>> start Page text

Dusty Richards is an award winning western author, with over 100 published novels under his name and pseudonyms, many more short stories, articles and columns. Besides being recognized for being a big help to so many beginning writers and his involvement in so many writer organizations, his awards include two Spurs, best book of the year Wrangler Award from the Cowboy Hall of Fame and Museum, a Will Roger’s Medallion Award for best western book of the year, and True West Magazine readers voted him the best living western fiction writer. Dusty came to his first OCW Conference in 1985 and hasn’t missed one since them. Besides serving as president of OCW, he is also vice president of WWA. He and his wife Pat live Beaver Lake in NW Arkansas.
Johnny D. Boggs, Vice President
Johnny D. Boggs has been praised by Booklist magazine as “among the best western writers at work today” and is one of the few authors to have won both the Western Heritage Wrangler Award and Spur Award for his fiction. True West magazine has named him the Best Living Fiction Writer in its Best of the West Awards. Boggs has four Spur Awards from Western Writers of America, winning for Best Juvenile Western Novel in 2008 and 2010 for Doubtful Cañon and Hard Winter, for Best Western Novel in 2006 for Camp Ford and for Best Short Fiction in 2002 for “A Piano at Dead Man’s Crossing.” He won the Western Heritage Wrangler Award from the National Cowboy and Western Heritage Museum for Outstanding Western Novel of 2003 for Spark on the Prairie: The Trial of the Kiowa Chiefs. His novels Killstraight, Northfield, The Hart Brand and Ten and Me and his short story “The Cody War” were Spur finalists. A native of South Carolina — two of his novels, The Despoilers (2002) and Ghost Legion (December 2005) chronicle the struggle in the Carolina backcountry during the American Revolution — Boggs worked almost 15 years in Texas as a sports journalist at the Dallas Times Herald and Fort Worth Star-Telegram before moving to New Mexico in 1998 to concentrate full time on his novels and books. Other titles include East of the Border, a comedy about the 1873-74 theatrical careers of Buffalo Bill Cody, Texas Jack Omohundro and Wild Bill Hickok; and The Killing Shot, a re-imagining of the 1949 classic crime movie White Heat as a Western. Boggs is also a prolific writer of short nonfiction whose works have appeared in 50 magazines and newspapers. He is a frequent contributor to True West, New Mexico Magazine, Persimmon Hill, Wild West and Boys’ Life. He lives with his wife and son in Santa Fe. His website is www.johnnydboggs.com .

>> end Page text

▶ _Written instruction 1_
Decide whether each statement agrees with the western-writer profiles, answering yes or no and quoting the deciding words: (a) Boggs moved to New Mexico in 1998; (b) Dusty Richards first attended the OCW Conference in 1995; (c) Boggs won a Spur for Best Western Novel in 2006 for Camp Ford.
▶ _Written instruction 2_
Write the next part of the western-writer profiles, picking up after the last sentence.
The listing comes from a separate source.

>> start Supplied material

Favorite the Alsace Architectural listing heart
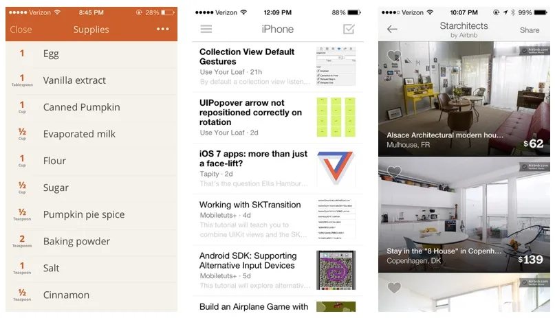The height and width of the screenshot is (318, 555). pyautogui.click(x=394, y=56)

>> end Supplied material

▶ _Result 1_
(a) Yes: "before moving to New Mexico in 1998 to concentrate full time on his novels and books"
(b) No: "Dusty came to his first OCW Conference in 1985"
(c) Yes: "for Best Western Novel in 2006 for Camp Ford"

▶ _Result 2_
Elizabeth Bartlett, President
Elizabeth Bartlett is a freelance writer and humor columnist based in Eureka Springs, Arkansas. Her work has appeared in numerous magazines, websites and newspapers, including Writer’s Digest, Mental floss, Meetings South and American Profile; her weekly humor horoscope column appears in the Lovely County Citizen and online at www.wisecrackzodiac.com.
Lou Turner, Secretary
Louella Turner has had scores of short stories, essays, and articles published, starting with her first publication 10 years ago in Country Almanac, a national magazine with three quarters of a million subscribers, to the latest which was a 3 page article with her own photography for Ozark Magazine. She has also seen her fiction appear in 14 published anthologies and has been nominated for a Pushcart Prize. Louella and her husband started a new business nearly 4 years ago called High Hill Press. To date they have published more than 40 books. Several of their authors have won some hefty prizes with their books, including being short listed for book of the year with ForeWord Magazine which garnered them an invitation to the London Book Fair, the Atlanta Book Fair and the Chicago Book Fair. They have managed to have many of their books reviewed in several major newspapers and book sales are brisk. She has been on the board of many writers organizations over the past decade, including the Writers Hall of Fame, St. Louis Writers Guild, Saturday Writers, which she helped to found as a chapter of the Missouri Writers Guild, the St. Louis chapter of Sisters in Crime, where she was also a founding member, Ozarks Writers League, and Ozark Creative Writers. She has organized all day workshops throughout the mid-west, often bringing in NY agents and editors, and has helped organize three national conferences as well as the quarterly meetings for Ozarks Writers League. Lately she’s been spending her time setting up signings for her authors, and recently landed an interview with a national radio show to promote one such signing.
Peggy Vining is considered a literary gem, and was appointed Arkansas Poet Laureate by Governor Mike Huckabee in 2003 for her many contributions to the literary world.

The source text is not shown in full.